───── SELECTED PASSAGE ─────
Leader of the Socialist Party
- Incumbent
- Assumed office 13 December 2023
- Preceded by: Lilian Marijnissen

Leader of the Socialist Party in the House of Representatives
- Incumbent
- Assumed office 13 December 2023
- Preceded by: Lilian Marijnissen

Member of the House of Representatives
- Incumbent
- Assumed office 20 April 2023

Member of the Groningen Municipal Council
- In office 11 March 2010 – 16 May 2023

Personal details
- Born: Jimmy Pieter Dijk 3 November 1985 (age 40) Oldenzijl, Netherlands
- Party: Socialist Party
- Spouse: Mechteld van Duin ​(m. 2025)​;
- Education: University of Groningen
- Occupation: Politician, facilitator

= Jimmy Dijk =

Dutch politician (born 1985)

Jimmy Pieter Dijk (born 3 November 1985) is a Dutch politician of the Socialist Party (SP). Since 20 April 2023, he has been a member of the House of Representatives. On 13 December 2023, he succeeded Lilian Marijnissen as party leader of the SP. Dijk previously served as a member of the municipal council of Groningen from 2010 to 2023.
───── INPUT DATA ─────
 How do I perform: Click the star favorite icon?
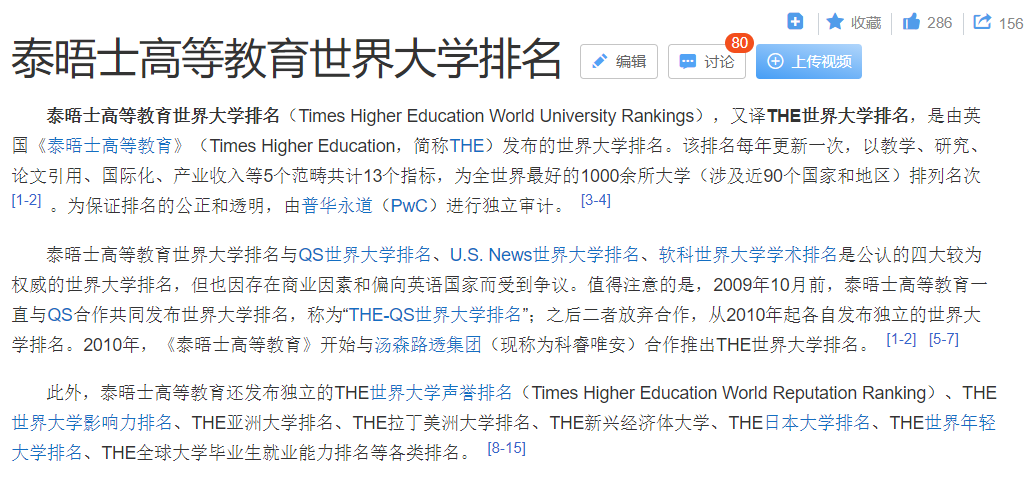point(834,22)
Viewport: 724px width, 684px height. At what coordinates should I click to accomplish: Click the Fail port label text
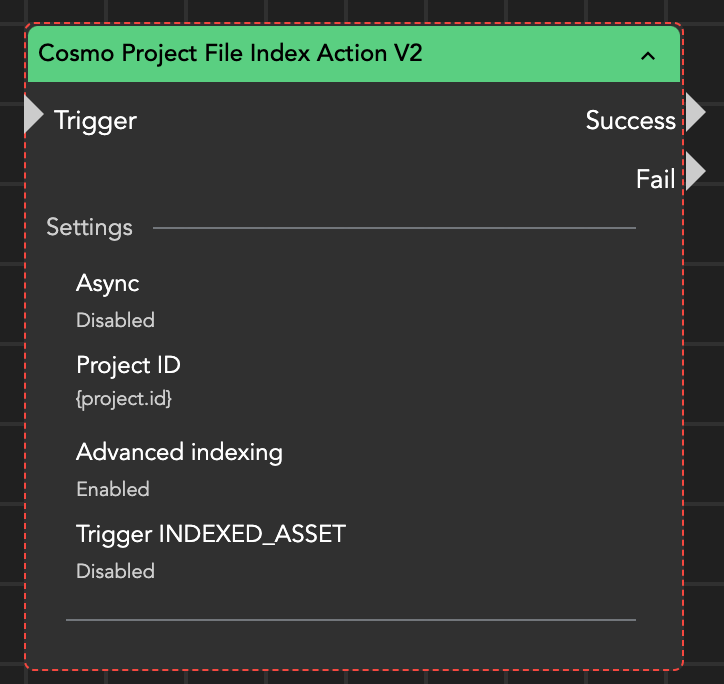[655, 180]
─────
◆ **TASK BRIEF**: Transcribe everything in the text about Jimmy Dijk from "Dutch politician (born" down to "2010 to 2023.". The listing is separate from the text about Jimmy Dijk.

◆ **ANSWER**:
Dutch politician (born 1985)

Jimmy Pieter Dijk (born 3 November 1985) is a Dutch politician of the Socialist Party (SP). Since 20 April 2023, he has been a member of the House of Representatives. On 13 December 2023, he succeeded Lilian Marijnissen as party leader of the SP. Dijk previously served as a member of the municipal council of Groningen from 2010 to 2023.